** EXTRAIT DU DOCUMENT **
○ ○ ○

Législatives de juin 2022- Accord NUPES : premier bilan

Publié le par Xavier GARBAR

Après les élections législatives de juin, il parait utile et possible de faire un premier bilan de l’accord que le PS a souscrit avec LFI, EELV, PCF dans la NUPES.

Etait-il souhaitable, quel jugement faut-il porter sur son contenu, sur les rapports de force à l’intérieur de l’alliance, quel résultat final peut-on constater, quels enseignements pour l’avenir en tirer ?

 

  1. Un accord souhaité par le « peuple de gauche »

En effet, avant de vérifier s’il était souhaitable, convenons qu’il était souhaité !

    • 81 % des électeurs de gauche y étaient favorables
    • 71% des électeurs du PS y étaient favorables
    • 66% des électeurs du PS pensent que les convergences sont plus fortes que les divergences entre les partis de la gauche

(Sondage Elabe-BFM TV- 3-4/05/2022)

 

J’ai personnellement reçu maints témoignages d’électeurs de gauche allant dans ce sens, soulagés de pouvoir voter à gauche sans avoir à choisir pour les uns, motivés car ayant enfin une perspective de victoire pour d’autres, ravis de voir le PS réintégrer clairement la gauche après des années de doute pour beaucoup, etc.

 

  1. Un accord controversé 

L’accord, approuvé le 26 mai par le Conseil National du     PS à plus de 62%,

  • Débouche sur un programme partagé, le programme de la NUPES (qui n’est pas, soulignons le, le programme de LFI et de JLM)
  • Prévoit des candidatures uniques de la NUPES dans presque toutes les circonscriptions, selon une répartition entre partis, établie principalement à partir des résultats de la présidentielle et secondairement en fonction d’autres critères comme l’implantation territoriale.

○ ○ ○

** SEGMENT DE DONNÉES **
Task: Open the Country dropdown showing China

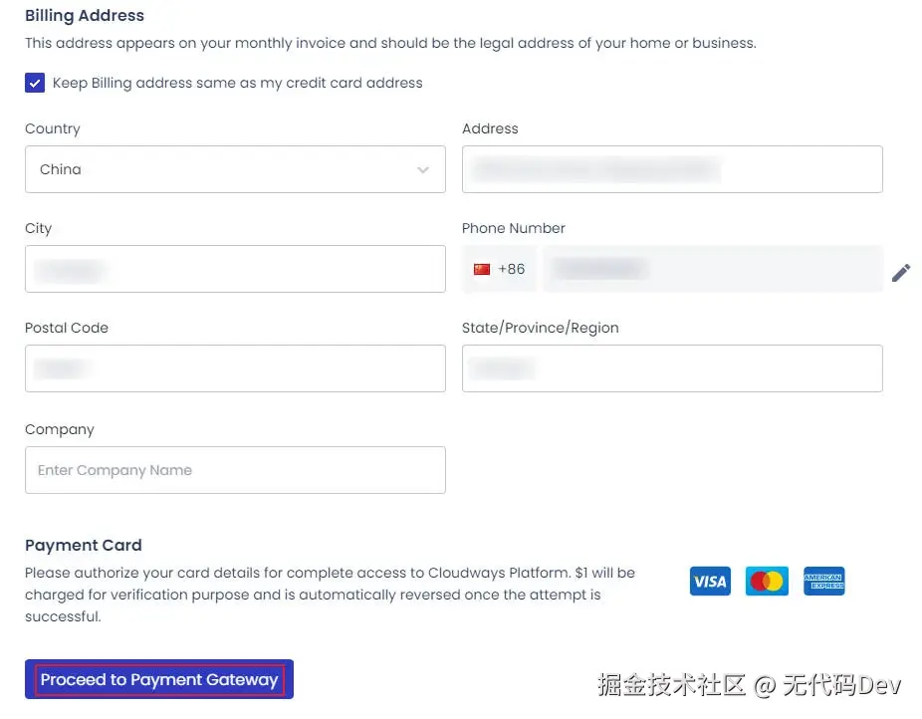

○ ○ ○

** ÉNONCÉ DU PROBLÈME **
Renvoyez mot pour mot le passage de l'article sur le bilan de l'accord NUPES, depuis « Publié le par » jusqu'à « l’avenir en tirer ? ».

** RÉPONSE DÉTAILLÉE **
Publié le par Xavier GARBAR

Après les élections législatives de juin, il parait utile et possible de faire un premier bilan de l’accord que le PS a souscrit avec LFI, EELV, PCF dans la NUPES.

Etait-il souhaitable, quel jugement faut-il porter sur son contenu, sur les rapports de force à l’intérieur de l’alliance, quel résultat final peut-on constater, quels enseignements pour l’avenir en tirer ?